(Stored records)
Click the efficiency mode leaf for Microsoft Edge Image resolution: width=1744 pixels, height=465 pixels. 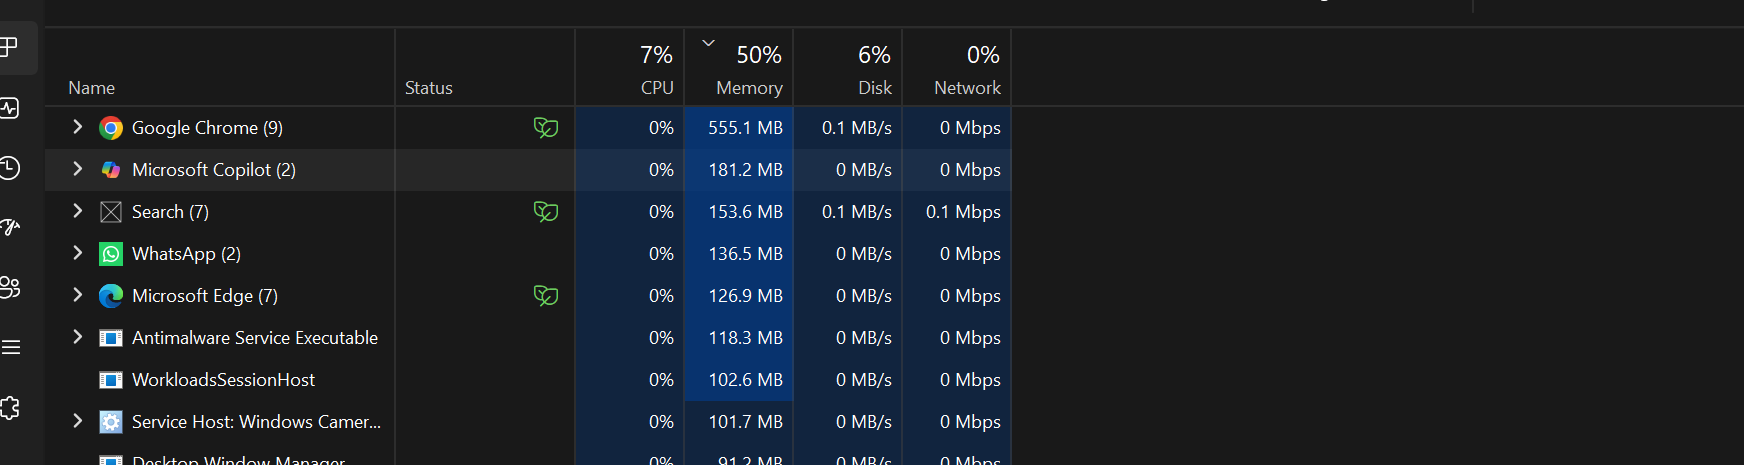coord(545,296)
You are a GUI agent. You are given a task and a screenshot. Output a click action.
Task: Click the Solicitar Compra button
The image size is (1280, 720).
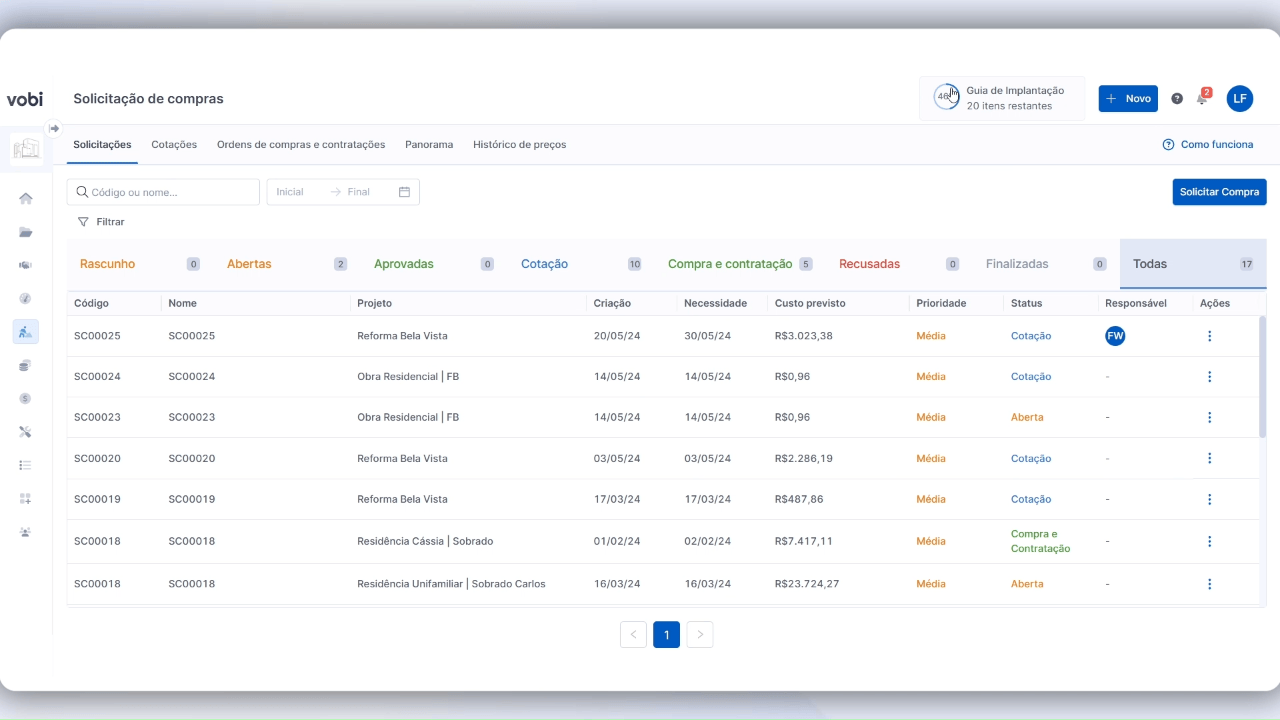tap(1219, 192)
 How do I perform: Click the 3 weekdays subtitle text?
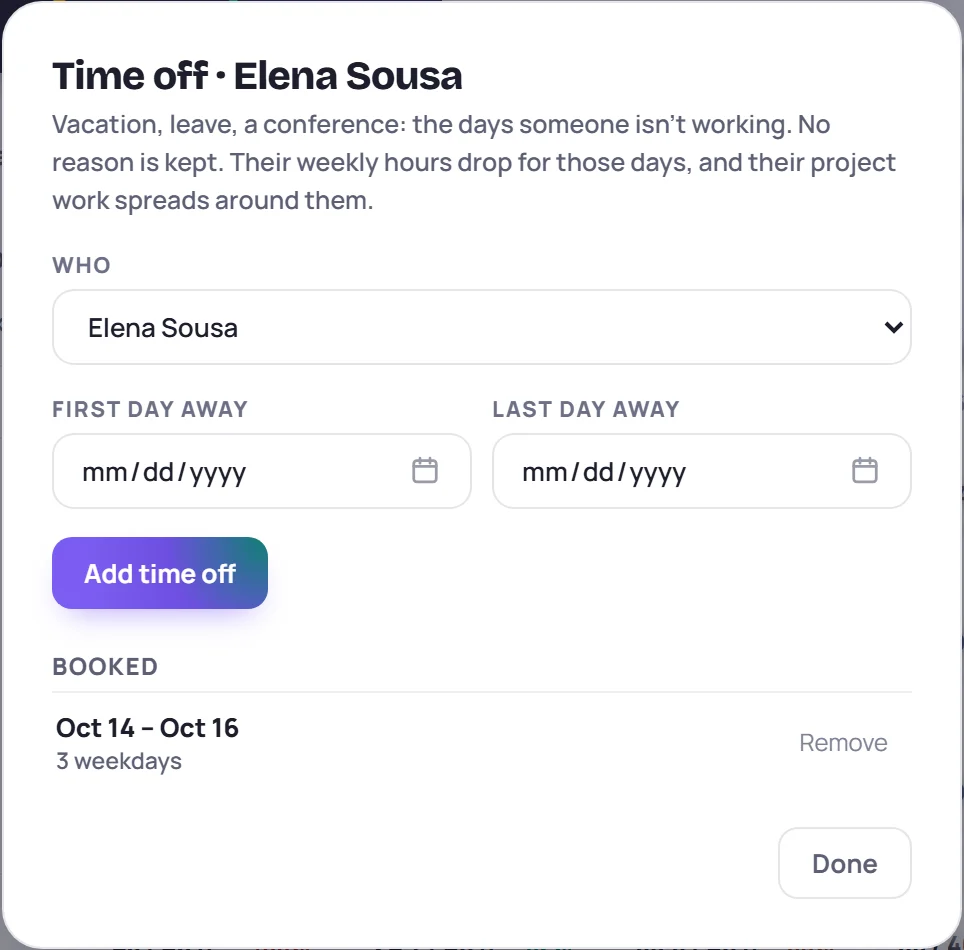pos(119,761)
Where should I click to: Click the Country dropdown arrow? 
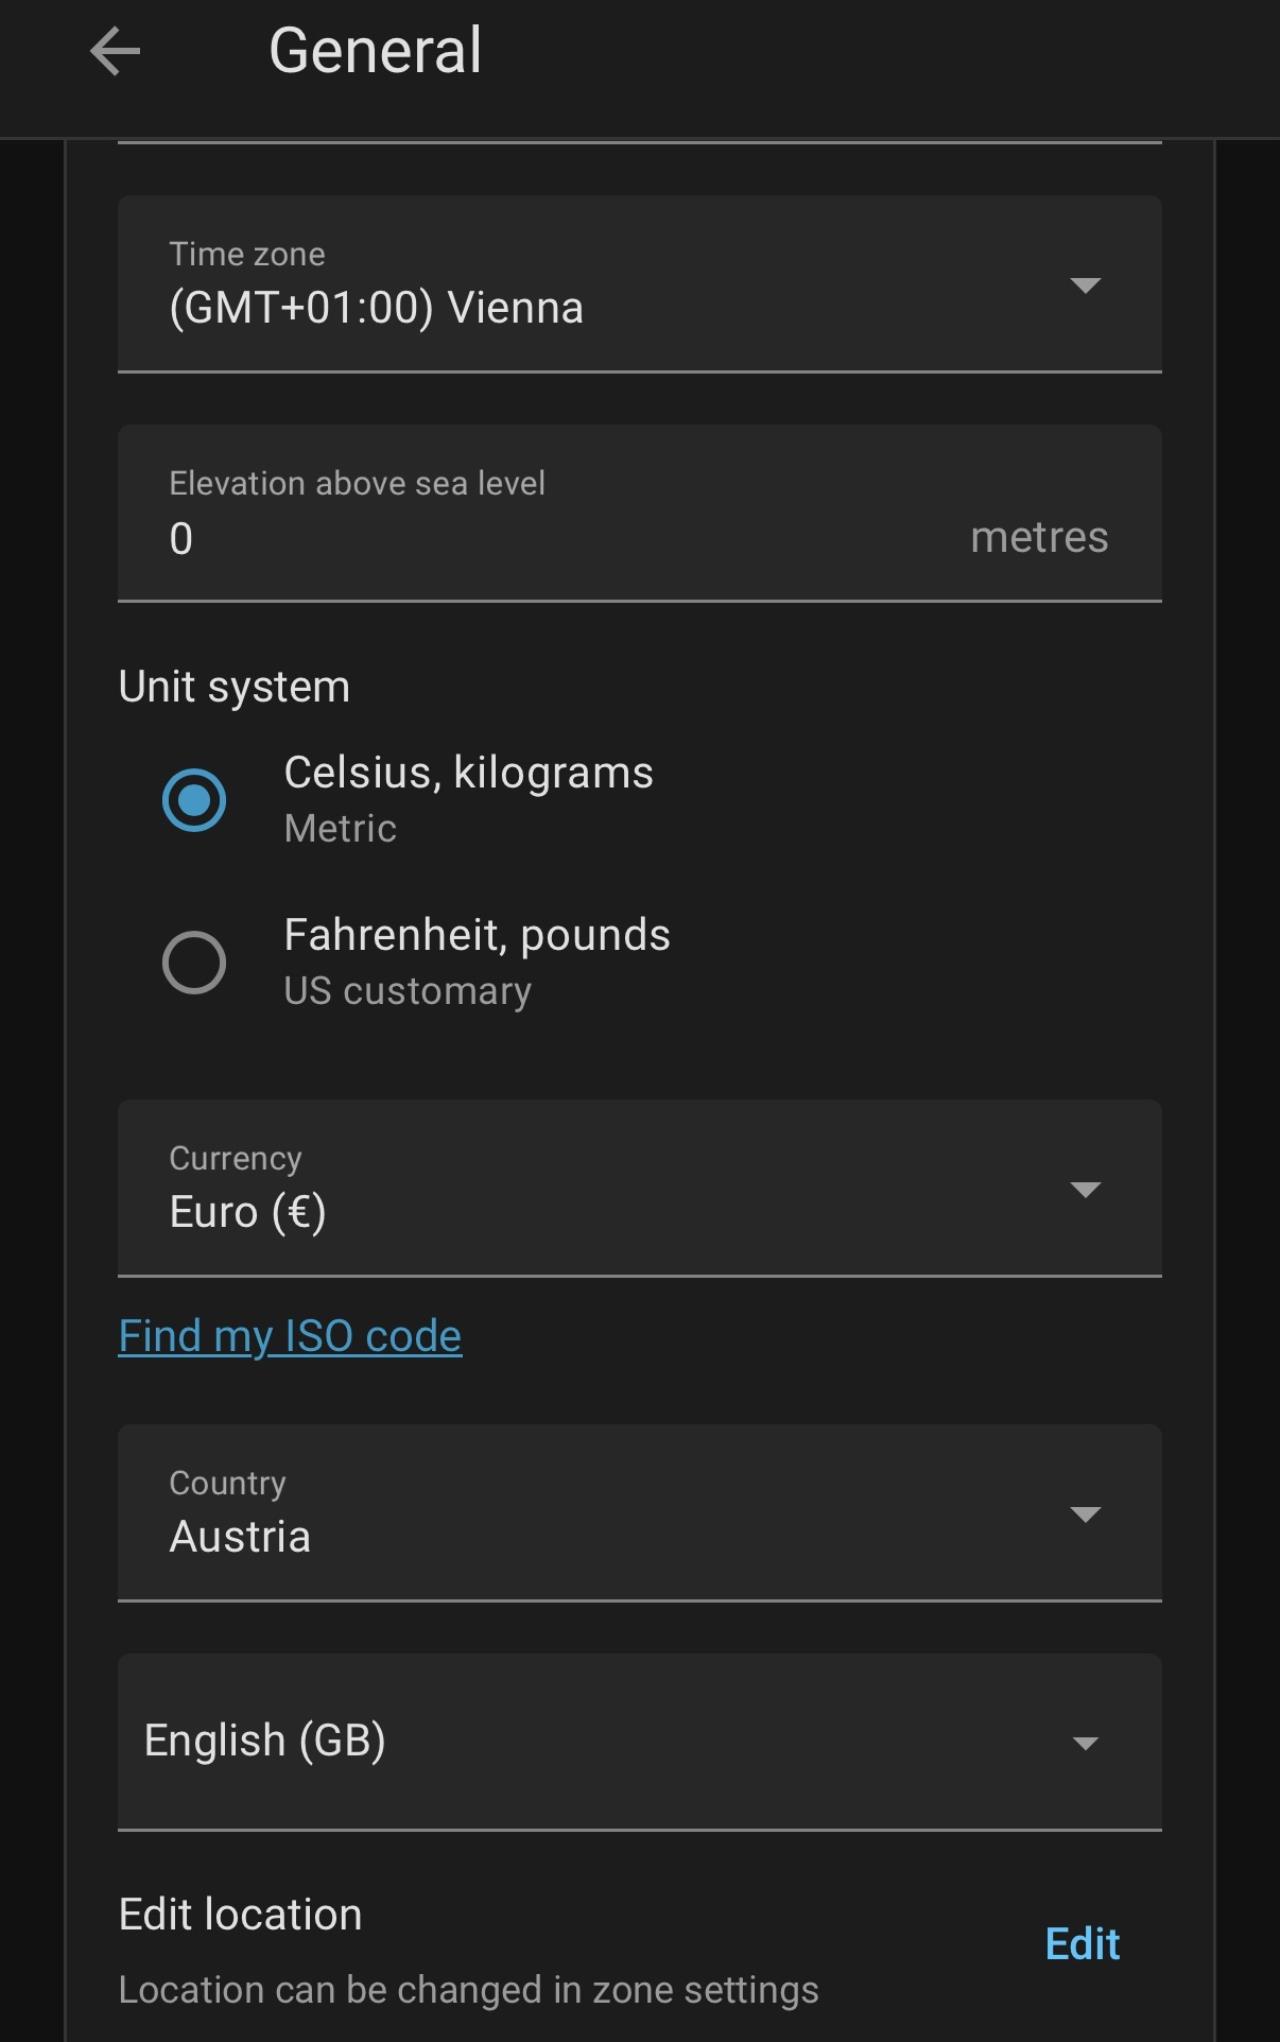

:: Exercise directions ::
Your copy should consist only of the lines from the one containing "Task: Click the Solicitar Compra button" through the last line of the entries above, reproduced exactly, without pictures.

:: Completed exercise ::
Task: Click the Solicitar Compra button
The image size is (1280, 720).
tap(1219, 192)
 How do I perform: Click the 3 weekdays subtitle text?
pos(119,761)
Where should I click to: Click the Country dropdown arrow? 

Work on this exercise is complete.